Rousseff, speaking to business leaders in Sao Paulo yesterday, said it was “inadmissible” for policy makers not to take into account the possibility of a recession and even a depression in the global economy. Government efforts to contain spending are creating space for the central bank to begin a “cautious” and “responsible” cycle of rate cuts, she said.
“As the financial crisis gets worse, this time we’ll take advantage of it,” Rousseff said. “We hope, and we can, initiate a cycle of reductions in the benchmark rate.”
Yields on interest rate futures plunged following Rousseff’s remarks, with the contract due January 2012 falling 10 basis points to 11.08 percent yesterday. The real weakened 2.1 percent to 1.8794 per U.S. dollar.
Brazil waited four months after the September 2008 collapse of Lehman Brothers Holdings Inc. to begin cutting interest rates. Last month, in contrast, policy makers preemptively reduced the key rate even as inflation climbed to a six-year high.
“Brazil this time can’t misjudge what’s going to happen here as a consequence of what’s happening abroad,” Rousseff said. “We are opening a space so that the central bank facing the world crisis, including the threat of deflation and depression in some advanced economies, can start a cautious cycle of responsible reductions in interest rates.”
Surprise Rate Cut
The surprise decision of Aug. 31 to cut the Selic rate by a half-point to 12 percent came a day after Rousseff vowed to take Brazil on a “new pathway” of lower borrowing costs. That prompted analysts to speculate central bank President Alexandre Tombini had yielded to political pressure. Policy makers cited a “substantial deterioration” in the global economy to justify their decision.
The president’s remarks yesterday echoed comments from the central bank in its quarterly inflation report Sept. 29 that “moderate” rate cuts can help shield Latin America’s biggest economy from the European debt crisis without compromising the government’s inflation targets.

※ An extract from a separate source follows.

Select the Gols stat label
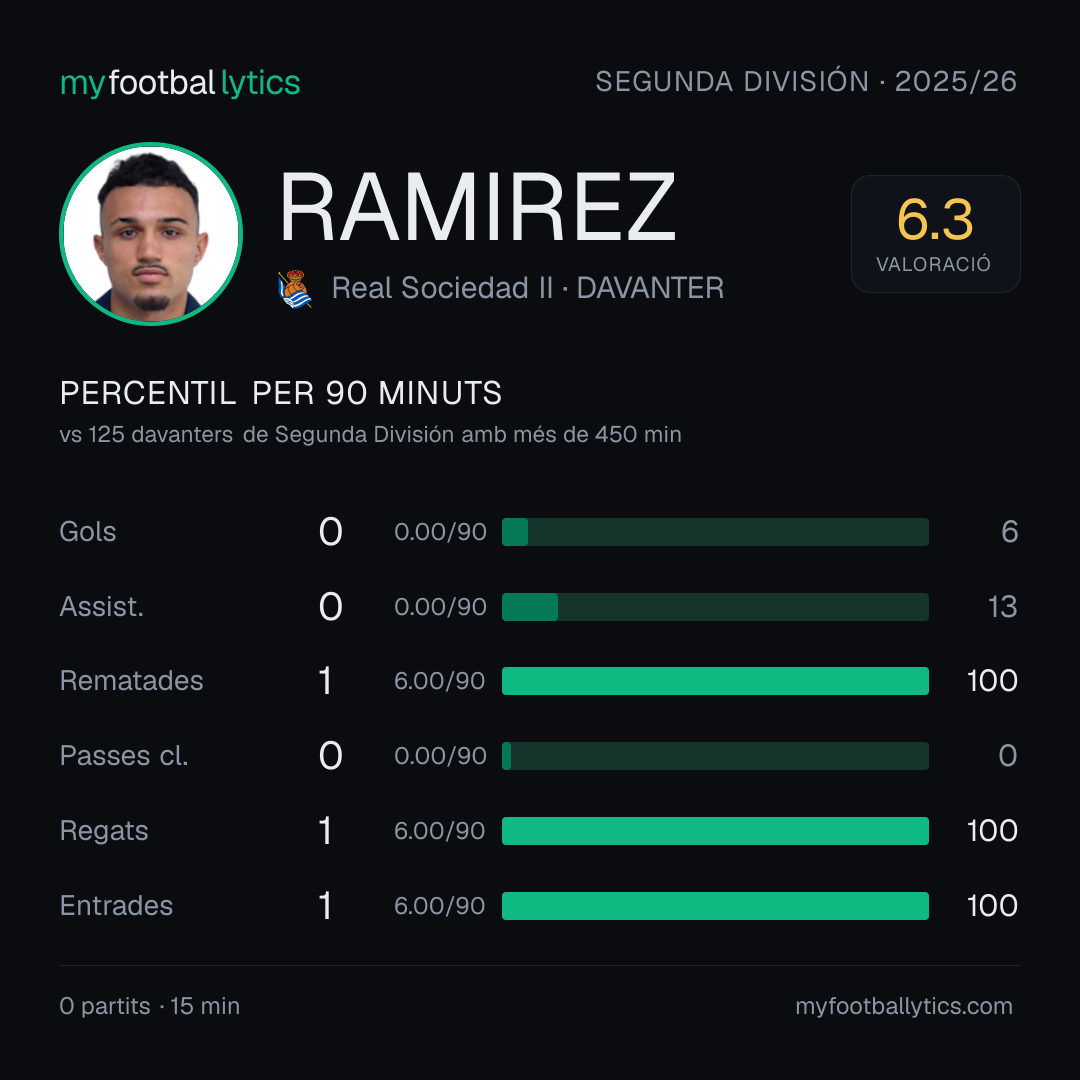Screen dimensions: 1080x1080 point(87,532)
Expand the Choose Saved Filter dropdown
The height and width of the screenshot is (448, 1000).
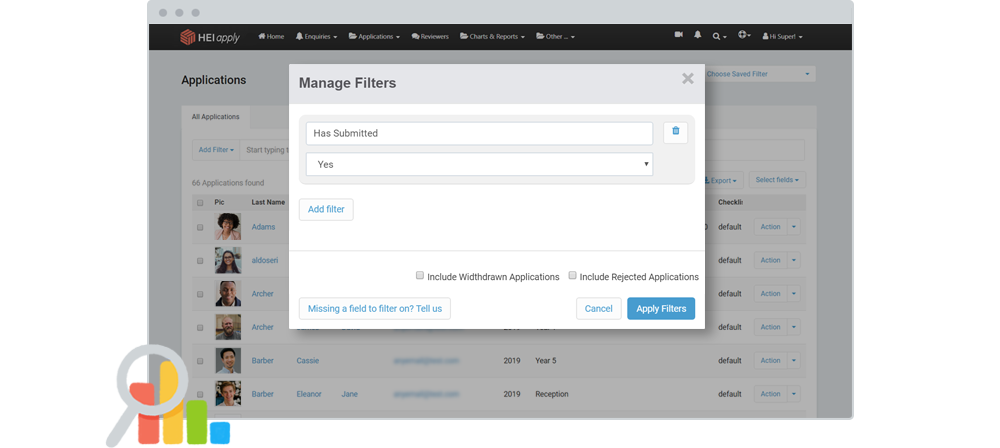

Finance Minister Guido Mantega, speaking at the same event as Rousseff yesterday, said Brazil “has all the ammunition” it needs to bring interest rates closer to levels seen in developed nations.
The same week the central bank cut the Selic rate, the government raised by 10 billion reais ($5.3 billion) its target for the primary budget surplus in August, saying a more restricted fiscal stance can assist the central bank in its fight against inflation.
Mantega repeated yesterday his and Tombini’s preference to use monetary policy instead of fiscal stimulus to buffer Brazil’s economy should the global crisis worsen.
Rousseff also said that Brazil will not manipulate its exchange rate, even though the international financial crisis has heightened the risk that governments will resort to protectionist trade policies.